Ethereal-dev: [Ethereal-dev] Performance. Ethereal is slow when using large captures.
Ethereal is very slow when working with very large captures containing
hundred of thousands of packets.
Every operation we do that makes ethereal rescan teh capture file taks a
long time.
I would like to start looking at methods to make ethereal faster, especially
for large captures trading a larger memory footprint
for faster refiltering speeds but would like to know if there are others
interested in helping.
(you dont have to be a programmer, someone that knows how to run gprof and
read the data would be very very helpful as well)

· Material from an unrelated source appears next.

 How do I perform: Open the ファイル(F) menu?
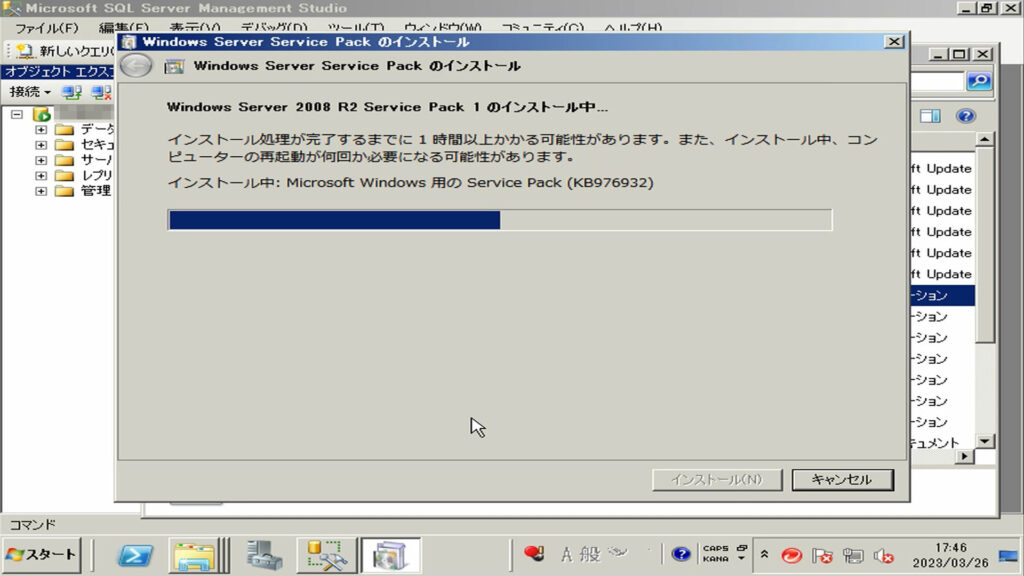46,28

If there is interest maybe we should try to ask Gerald to set up an
additional mailinglist as well : ethereal-speed@xxxxxxxxxxxx but that is a
question for later
depending on whether there is interest.
If there is interest in this, I propose we take 0.9.16 as baseline, and
measure the execution speed and memory footprint for ethereal
for this version to start with.
A good example capture might be setting snaplen to 100 and downloading
ethereal from the website over and over until the capture file has 100.000
packets (10MB).
Create three color filters : "ip" "tcp" and "frame.pkt_len>80" (random
filter strings from the top of my head)
Open the UPD and the TCP conversation list.
Load the capture into ethereal.
then measure the time it takes to refilter the capture as fast as possible
10 times using the display filter "tcp.port==80"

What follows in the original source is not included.